» **Exercise requirements**
Resume the review of the novel Divergent below, picking up right after its final sentence.

» **Text for analysis**
Every individual of the age of sixteen must take an aptitude test, which will show to which faction they most belong...but the choice lies with them. Beatrice has to choose whether she will stay with her family or leave them forever.
Before Beatrice can officially join her chosen faction, she and her peers must earn their place. Some will stay. Others will be outcast to become what most dread above death - factionless. Can Beatrice prove herself worthy?
Above all the tests and choices is something Beatrice must hide: a truth that isn't appointed or chosen. The very utterance of the word could have her killed. She is, above all else, Divergent.
With all the hype around the upcoming release of the sequel, ‘Insurgent,’ I felt compelled to read 'Divergent', especially since I owned a copy of the book. It’s quite a solid hard-back book and I’m known for my reluctance to commit to obese novels. Slow reader that I may be, I was third of the way through the book on my first day reading it.
I was fascinated by the idea of the factions. Each of them embraces certain qualities and priorities and once you choose one, those things define who you are. You are enveloped by them and live by their laws. All five are very interesting but each seems to constricting to have to live in.
There is Abnegation, whose selflessness can be viewed as admirable to the point of being masochistic. Candor’s honesty is commendable but crude. Amity seems fun and creative but also a little too mellow. Dauntless breeds heroes and bullies. Erudite values reading and knowledge but is chained down by an air of constant study and a smug cloud of self-righteousness.
When I was reading about the process of choosing a faction, I contemplated which I would be best suited to. Would I be Divergent…or factionless?
There was actually an aptitude test you can take on facebook, just like in the book. However, just like the book, it is ultimately up to you which faction you choose. My test’s result was Candor…but I didn’t think it suited me at all. I chose Amity.

Stored records:

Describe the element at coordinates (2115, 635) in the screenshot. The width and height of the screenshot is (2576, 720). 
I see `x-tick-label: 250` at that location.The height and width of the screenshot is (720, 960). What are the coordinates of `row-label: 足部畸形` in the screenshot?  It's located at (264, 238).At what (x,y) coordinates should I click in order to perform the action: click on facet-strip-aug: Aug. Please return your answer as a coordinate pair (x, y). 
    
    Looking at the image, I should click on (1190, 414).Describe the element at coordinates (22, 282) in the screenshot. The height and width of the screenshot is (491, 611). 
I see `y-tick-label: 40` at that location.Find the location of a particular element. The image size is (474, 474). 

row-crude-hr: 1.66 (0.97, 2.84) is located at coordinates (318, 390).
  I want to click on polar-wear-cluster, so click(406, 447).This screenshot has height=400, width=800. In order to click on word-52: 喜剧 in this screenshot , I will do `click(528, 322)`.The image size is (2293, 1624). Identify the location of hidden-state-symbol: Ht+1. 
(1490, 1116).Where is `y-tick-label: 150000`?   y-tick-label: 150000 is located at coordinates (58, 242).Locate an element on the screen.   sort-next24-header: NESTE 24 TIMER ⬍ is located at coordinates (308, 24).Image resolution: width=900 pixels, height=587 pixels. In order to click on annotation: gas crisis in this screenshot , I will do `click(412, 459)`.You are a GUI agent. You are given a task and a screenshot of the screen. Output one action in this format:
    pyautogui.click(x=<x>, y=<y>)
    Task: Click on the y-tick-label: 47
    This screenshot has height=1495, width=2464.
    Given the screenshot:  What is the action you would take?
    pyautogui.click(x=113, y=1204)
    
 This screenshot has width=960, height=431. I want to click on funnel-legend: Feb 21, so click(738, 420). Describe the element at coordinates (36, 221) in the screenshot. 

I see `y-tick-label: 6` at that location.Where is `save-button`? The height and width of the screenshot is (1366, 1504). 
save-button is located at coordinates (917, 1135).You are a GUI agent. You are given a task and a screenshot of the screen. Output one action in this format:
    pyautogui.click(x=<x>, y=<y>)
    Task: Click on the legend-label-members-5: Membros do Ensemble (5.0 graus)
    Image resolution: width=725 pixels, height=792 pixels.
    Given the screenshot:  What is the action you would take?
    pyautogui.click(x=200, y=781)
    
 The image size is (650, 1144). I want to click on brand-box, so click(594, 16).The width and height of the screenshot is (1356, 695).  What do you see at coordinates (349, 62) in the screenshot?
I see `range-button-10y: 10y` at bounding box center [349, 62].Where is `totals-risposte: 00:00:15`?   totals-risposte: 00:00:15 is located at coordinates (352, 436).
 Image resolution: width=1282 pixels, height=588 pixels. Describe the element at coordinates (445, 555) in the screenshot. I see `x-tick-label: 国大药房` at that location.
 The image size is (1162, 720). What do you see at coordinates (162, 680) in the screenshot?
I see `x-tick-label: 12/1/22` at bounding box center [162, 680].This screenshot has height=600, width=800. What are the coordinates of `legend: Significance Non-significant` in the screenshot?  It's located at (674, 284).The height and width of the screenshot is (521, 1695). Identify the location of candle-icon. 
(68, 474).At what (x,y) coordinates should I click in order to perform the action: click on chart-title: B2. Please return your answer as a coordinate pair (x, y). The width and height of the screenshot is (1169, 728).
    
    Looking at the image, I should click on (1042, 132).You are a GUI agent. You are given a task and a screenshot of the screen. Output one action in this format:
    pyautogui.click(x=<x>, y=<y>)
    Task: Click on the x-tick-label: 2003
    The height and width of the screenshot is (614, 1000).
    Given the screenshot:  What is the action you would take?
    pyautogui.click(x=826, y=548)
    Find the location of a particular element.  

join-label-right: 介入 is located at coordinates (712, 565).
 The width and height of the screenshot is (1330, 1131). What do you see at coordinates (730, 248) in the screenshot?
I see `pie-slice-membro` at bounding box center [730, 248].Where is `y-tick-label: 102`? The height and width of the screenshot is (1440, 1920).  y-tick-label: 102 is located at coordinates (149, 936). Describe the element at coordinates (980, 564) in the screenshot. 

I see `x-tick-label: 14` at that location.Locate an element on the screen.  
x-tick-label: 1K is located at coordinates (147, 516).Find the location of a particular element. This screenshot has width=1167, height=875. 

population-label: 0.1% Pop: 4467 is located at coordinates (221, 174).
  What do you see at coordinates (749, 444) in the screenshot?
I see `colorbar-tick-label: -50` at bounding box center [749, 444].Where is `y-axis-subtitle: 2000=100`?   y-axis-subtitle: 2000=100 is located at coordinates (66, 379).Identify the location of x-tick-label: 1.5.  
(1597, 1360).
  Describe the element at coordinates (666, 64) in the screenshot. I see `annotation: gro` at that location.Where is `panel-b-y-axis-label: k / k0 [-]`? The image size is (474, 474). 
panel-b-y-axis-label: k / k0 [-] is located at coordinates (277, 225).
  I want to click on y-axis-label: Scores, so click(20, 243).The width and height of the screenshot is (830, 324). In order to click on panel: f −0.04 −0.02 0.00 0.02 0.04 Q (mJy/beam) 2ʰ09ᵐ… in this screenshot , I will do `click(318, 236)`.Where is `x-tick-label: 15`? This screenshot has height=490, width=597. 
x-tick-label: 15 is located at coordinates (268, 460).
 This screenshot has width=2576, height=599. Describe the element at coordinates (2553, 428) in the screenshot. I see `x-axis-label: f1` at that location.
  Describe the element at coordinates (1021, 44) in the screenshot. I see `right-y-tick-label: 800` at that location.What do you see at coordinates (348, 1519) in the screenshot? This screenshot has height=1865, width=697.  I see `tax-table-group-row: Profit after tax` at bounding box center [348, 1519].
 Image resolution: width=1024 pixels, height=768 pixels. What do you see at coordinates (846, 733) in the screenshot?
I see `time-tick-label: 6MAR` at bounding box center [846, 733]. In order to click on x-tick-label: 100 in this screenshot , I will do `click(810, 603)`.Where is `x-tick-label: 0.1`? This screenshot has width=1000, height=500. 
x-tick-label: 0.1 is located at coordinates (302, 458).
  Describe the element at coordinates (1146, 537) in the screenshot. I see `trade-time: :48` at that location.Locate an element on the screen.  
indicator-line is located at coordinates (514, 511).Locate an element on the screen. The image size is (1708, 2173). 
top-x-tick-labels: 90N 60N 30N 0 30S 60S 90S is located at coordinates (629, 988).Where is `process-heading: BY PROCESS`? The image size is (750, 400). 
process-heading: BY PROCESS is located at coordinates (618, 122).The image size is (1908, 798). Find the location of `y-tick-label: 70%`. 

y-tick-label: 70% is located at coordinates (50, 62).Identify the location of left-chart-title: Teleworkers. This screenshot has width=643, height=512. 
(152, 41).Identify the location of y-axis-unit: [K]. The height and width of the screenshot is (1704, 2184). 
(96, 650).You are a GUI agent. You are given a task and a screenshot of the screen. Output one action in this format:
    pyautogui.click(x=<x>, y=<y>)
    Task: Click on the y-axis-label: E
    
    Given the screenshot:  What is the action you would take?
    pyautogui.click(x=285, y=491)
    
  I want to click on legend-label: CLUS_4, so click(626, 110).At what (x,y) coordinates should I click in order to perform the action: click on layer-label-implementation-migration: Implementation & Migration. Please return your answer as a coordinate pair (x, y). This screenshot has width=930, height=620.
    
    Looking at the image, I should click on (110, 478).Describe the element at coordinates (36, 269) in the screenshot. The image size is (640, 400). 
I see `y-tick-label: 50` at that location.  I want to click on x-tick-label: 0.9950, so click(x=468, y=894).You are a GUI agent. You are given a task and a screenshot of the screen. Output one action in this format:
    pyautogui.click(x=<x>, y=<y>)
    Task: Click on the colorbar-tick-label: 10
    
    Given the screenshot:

» **Answer to this task**
Remember when I said I made it a third of the way through the book on the first day? That was because in my copy of the book, pages 187-218 were bound upside-down. I would have to turn the book upside-down, search for page 187, read until I was back at page 186, turn the book the right-side up and then flip forward to page 219. So, I stopped reading part-way through a chapter (which I prefer not to do) and left it for the day.
Beatrice or "Tris" is a spectacular protagonist. She is strong in herself because of the way she handles the situations around her and faces her weaknesses. She is also a very flawed character and does not always take the high ground, although she is self-aware.
I was wary about the prospect of her romantic love interest with Four, a mysterious older member who runs the initiation of her faction. I was more than pleasantly surprised. While Tris has her weaknesses, Four also has plenty of vulnerabilities. He isn't a typical wounded hero in a hard shell.
Tris was the true hero of the novel. Not because she never needed help but because of the way she overcame obstacles. There are other characters in the book who have their own bands of heroism, however. I particularly loved Tris' mother and how she was strong in ways that might not seem so obvious to others.
'Divergent' is not the world of clean-cut factions it would appear to be. Morals waver and characters take action and make choices that in a perfect world they wouldn't. Of course, who wants to read about a perfect world? That would be boring. Instead, the book is riddled with tension and adrenaline. It's not something for the faint of heart or those who need happily ever after endings. It is a book I would recommend to anyone looking for a good dystopian thriller with romantic elements.
I look forward to reading the sequel, ‘Insurgent,’ although I might make sure I flip through the book to see that all the pages are the right way up. In fact, I might be doing that with all books in future.
In accordance with the FTC, Quill Café would like to disclose that the reviewer purchased this book. The opinions expressed are hers alone and no monetary compensation was offered to her by the author or publisher. Cover art is copyright of Katherine Tegen Books and is used solely as an aide to the review.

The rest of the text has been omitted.